Jan 23, 2008

Primary Scourge

I am blowing it with this particular resolution:

- Blog at least once a week.

Actually, now that I look back at it, I'm blowing the whole shebang except for these two:
- Don't get in any serious bike accidents.
- Change party affiliation so I can vote in Democratic primary.

Speaking of the primary, it's probably bad for my health. A few nights ago M. and I stayed up until 2:30am sipping cheap red wine and watching that mudfight of a debate on youtube, woke up late the next morning with a horrible hangover, showed up ostentatiously late to work and have been manically checking and re-checking TPM ever since.

Neither of us care much for Mme. Nixon and are hoping (against reason, perhaps) for an Obama win. I figured I'd do my part by voting, but M. wants to sign us up to make phone calls this weekend. I don't know, wouldn't you be annoyed if some 24-year-old called you up in the middle of dinner/lunch/feeding the dog and tried to get you to support any political cause whatsoever? Consider my extreme phone phobia as well, and I'm audaciously hoping that M. forgets about the whole thing.

Politics, pfft.

On the other hand, Hawaii wasn't so bad.

Jan 12, 2008

Newish Year

It's 2008. New Year's resolution: first of all, to make some New Year's resolutions. I did mean to, but I haven't gotten around to it. In fact I haven't gotten around to much of anything this year. It's clear that 2008 is waiting for me to make some resolutions before it can formally begin.

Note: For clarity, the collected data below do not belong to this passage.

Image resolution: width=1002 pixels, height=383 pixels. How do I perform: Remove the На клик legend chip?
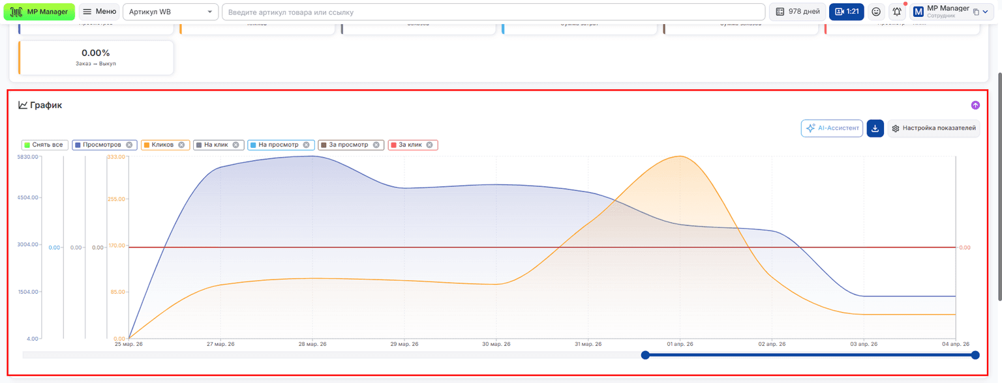pos(235,145)
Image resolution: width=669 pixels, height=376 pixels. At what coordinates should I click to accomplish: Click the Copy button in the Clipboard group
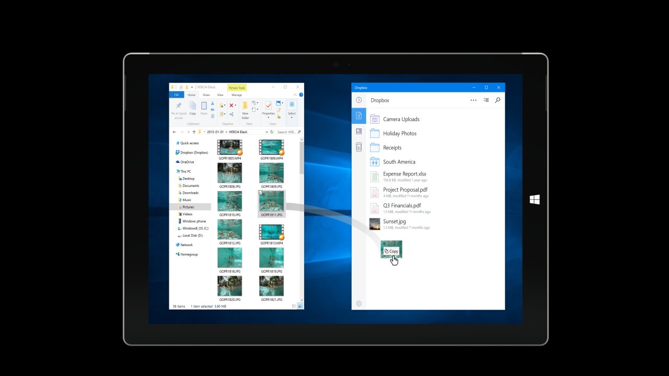[192, 108]
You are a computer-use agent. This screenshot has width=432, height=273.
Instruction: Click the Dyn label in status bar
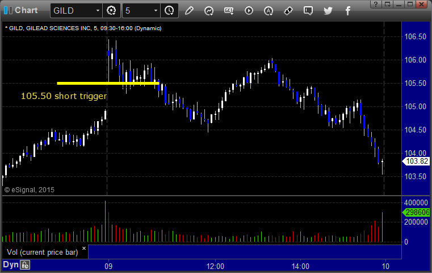[x=10, y=264]
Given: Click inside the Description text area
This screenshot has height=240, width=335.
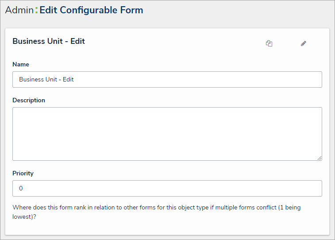Looking at the screenshot, I should [x=167, y=133].

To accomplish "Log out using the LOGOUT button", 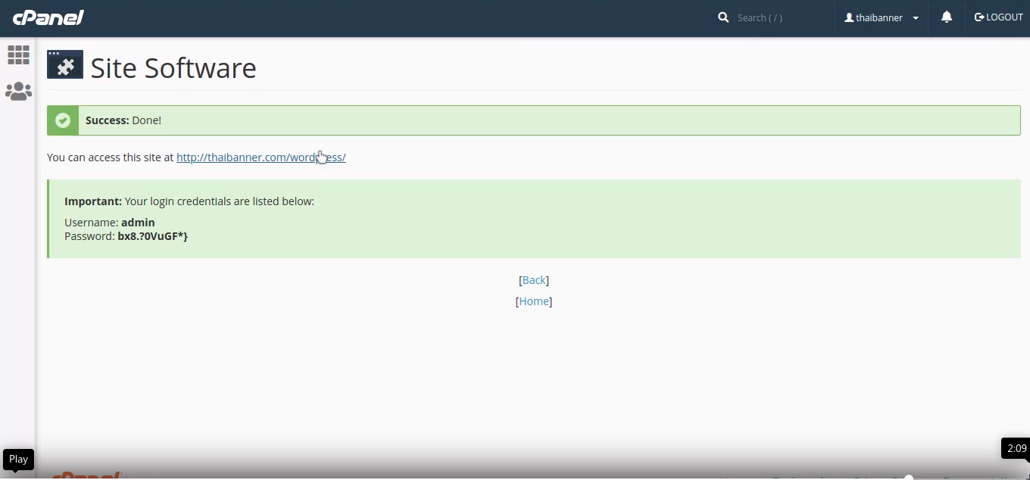I will point(998,17).
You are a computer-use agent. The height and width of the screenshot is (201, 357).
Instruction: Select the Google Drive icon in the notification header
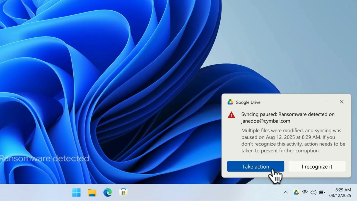[x=230, y=102]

OK, here's a modest start:
- Clean my room.
- Start a savings account.
- Don't get in any serious bike accidents.
- Change party affiliation so I can vote in Democratic primary.

Somewhat more ambitious:
- Dental appointment.
- See optometrist.
- Sign up for more math classes.
- Go on one or more camping trips.

Very ambitious:
- Get into graduate school.
- Blog at least once a week.
- Drink less.
- Save enough money to travel to Iceland this summer. Perhaps Rome.


Monday night, around 11:30, M. and I were walking home from one of our favorite neighborhood restaurants. Just as we turned a corner toward our apartment, we heard gunshots ahead: first a set of three, then six more. They sounded nearby, no more than two blocks from us. So we stopped walking.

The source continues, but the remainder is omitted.